**TASK TO COMPLETE**
When the line containing "slktransport.pl (875, 777)" appears in the data below, begin copying there and stop only after the line containing "Termos e Condições (106, 1511)".

**Saved data entries**
──────────
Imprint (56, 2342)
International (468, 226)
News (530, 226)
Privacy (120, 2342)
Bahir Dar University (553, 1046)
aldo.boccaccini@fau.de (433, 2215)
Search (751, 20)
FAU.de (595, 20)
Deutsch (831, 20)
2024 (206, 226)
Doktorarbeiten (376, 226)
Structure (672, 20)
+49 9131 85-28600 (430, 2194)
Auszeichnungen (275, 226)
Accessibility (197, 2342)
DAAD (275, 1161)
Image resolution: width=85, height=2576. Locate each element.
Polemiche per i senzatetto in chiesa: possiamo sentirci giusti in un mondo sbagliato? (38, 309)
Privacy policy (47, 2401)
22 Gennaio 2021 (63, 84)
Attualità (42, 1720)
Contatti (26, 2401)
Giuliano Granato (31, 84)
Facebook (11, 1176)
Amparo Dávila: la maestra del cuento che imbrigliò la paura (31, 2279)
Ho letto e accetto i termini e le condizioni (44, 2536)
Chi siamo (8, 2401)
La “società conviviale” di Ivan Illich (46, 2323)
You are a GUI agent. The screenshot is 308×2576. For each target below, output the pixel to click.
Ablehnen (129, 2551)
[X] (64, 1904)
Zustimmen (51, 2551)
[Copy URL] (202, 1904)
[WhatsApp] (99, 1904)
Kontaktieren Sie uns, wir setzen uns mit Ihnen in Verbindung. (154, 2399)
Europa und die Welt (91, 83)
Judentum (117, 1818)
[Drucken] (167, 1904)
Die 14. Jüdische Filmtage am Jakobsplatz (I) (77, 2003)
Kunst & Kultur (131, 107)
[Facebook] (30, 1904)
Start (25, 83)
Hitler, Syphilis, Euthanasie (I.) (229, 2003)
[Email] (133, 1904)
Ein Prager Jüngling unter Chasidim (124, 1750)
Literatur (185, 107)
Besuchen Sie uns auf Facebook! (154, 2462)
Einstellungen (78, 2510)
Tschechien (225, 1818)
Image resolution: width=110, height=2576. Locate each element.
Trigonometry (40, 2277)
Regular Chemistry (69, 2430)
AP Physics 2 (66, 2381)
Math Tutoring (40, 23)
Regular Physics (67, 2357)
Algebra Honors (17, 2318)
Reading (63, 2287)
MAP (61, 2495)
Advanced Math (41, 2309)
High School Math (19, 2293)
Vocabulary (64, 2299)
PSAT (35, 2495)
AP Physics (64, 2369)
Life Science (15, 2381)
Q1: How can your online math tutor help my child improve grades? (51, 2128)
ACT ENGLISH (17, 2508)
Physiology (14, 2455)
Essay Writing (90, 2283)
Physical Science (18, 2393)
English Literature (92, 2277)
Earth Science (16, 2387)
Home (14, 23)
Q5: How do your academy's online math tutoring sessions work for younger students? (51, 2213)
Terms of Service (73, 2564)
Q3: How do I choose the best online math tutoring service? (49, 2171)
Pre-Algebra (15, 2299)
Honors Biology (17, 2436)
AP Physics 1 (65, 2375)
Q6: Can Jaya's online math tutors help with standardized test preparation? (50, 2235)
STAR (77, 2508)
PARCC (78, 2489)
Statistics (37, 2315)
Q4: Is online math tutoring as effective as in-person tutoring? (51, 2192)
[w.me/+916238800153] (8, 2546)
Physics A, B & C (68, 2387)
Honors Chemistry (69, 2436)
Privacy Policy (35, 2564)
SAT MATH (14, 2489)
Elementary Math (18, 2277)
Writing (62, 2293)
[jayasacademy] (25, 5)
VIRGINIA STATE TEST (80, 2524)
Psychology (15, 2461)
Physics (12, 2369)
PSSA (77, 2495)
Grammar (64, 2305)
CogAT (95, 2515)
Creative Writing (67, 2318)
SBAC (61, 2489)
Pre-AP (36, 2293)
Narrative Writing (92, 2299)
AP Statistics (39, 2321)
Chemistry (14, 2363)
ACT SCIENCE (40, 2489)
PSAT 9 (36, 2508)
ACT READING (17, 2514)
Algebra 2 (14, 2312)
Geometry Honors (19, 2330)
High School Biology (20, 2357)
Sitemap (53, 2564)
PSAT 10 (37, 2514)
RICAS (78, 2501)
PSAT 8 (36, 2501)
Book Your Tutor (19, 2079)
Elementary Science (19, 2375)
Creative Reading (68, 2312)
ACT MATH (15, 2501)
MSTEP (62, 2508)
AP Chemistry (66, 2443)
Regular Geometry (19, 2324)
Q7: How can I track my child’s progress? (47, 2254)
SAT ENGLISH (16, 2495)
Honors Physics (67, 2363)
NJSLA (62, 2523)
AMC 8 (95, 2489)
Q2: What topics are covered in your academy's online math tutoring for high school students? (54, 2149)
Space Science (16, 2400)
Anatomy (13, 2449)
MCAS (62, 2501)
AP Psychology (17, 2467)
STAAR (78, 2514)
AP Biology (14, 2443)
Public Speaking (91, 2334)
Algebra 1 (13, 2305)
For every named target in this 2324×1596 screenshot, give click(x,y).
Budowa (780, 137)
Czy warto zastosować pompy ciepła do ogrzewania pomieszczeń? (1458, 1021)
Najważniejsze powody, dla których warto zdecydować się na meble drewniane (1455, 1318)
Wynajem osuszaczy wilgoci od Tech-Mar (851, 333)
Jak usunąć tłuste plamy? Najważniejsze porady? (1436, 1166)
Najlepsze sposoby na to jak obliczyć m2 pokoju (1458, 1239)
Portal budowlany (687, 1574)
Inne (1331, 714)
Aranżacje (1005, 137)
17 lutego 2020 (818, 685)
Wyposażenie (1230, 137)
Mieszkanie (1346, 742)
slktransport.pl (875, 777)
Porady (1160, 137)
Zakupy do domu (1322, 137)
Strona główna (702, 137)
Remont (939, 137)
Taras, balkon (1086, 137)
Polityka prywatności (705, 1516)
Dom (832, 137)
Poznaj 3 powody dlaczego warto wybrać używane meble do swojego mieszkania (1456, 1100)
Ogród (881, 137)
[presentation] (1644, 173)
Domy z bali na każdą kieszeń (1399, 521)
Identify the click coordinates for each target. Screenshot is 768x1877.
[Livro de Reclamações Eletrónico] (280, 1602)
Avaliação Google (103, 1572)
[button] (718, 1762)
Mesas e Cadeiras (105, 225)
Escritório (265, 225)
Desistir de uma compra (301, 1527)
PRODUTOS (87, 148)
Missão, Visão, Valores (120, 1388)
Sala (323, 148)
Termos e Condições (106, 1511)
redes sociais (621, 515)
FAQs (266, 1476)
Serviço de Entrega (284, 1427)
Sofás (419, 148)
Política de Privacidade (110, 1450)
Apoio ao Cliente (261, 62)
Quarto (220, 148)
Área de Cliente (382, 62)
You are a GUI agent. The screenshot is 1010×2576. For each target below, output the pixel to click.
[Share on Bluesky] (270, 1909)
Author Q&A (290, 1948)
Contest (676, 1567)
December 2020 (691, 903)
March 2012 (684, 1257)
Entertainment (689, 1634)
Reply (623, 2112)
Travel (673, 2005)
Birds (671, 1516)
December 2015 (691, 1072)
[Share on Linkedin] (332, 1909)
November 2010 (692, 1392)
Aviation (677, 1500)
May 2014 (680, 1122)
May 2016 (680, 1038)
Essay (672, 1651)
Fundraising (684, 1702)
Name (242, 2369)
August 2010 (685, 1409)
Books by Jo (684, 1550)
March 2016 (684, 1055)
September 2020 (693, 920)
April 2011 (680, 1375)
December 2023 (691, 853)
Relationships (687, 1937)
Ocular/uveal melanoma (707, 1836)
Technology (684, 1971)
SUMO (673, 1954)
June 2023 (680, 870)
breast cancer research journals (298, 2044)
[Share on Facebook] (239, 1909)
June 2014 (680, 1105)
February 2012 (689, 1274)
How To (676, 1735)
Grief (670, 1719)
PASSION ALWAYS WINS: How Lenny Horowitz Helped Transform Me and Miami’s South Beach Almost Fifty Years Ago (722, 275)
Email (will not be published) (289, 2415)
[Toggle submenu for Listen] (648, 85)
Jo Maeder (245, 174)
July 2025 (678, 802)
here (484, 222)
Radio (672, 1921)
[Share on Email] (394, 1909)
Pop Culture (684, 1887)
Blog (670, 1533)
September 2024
──────────
**OUTPUT FOR THIS TASK**
slktransport.pl (875, 777)
Porady (1160, 137)
Zakupy do domu (1322, 137)
Strona główna (702, 137)
Remont (939, 137)
Taras, balkon (1086, 137)
Polityka prywatności (705, 1516)
Dom (832, 137)
Poznaj 3 powody dlaczego warto wybrać używane meble do swojego mieszkania (1456, 1100)
Ogród (881, 137)
[presentation] (1644, 173)
Domy z bali na każdą kieszeń (1399, 521)
Identify the click coordinates for each target. Screenshot is 768x1877.
[Livro de Reclamações Eletrónico] (280, 1602)
Avaliação Google (103, 1572)
[button] (718, 1762)
Mesas e Cadeiras (105, 225)
Escritório (265, 225)
Desistir de uma compra (301, 1527)
PRODUTOS (87, 148)
Missão, Visão, Valores (120, 1388)
Sala (323, 148)
Termos e Condições (106, 1511)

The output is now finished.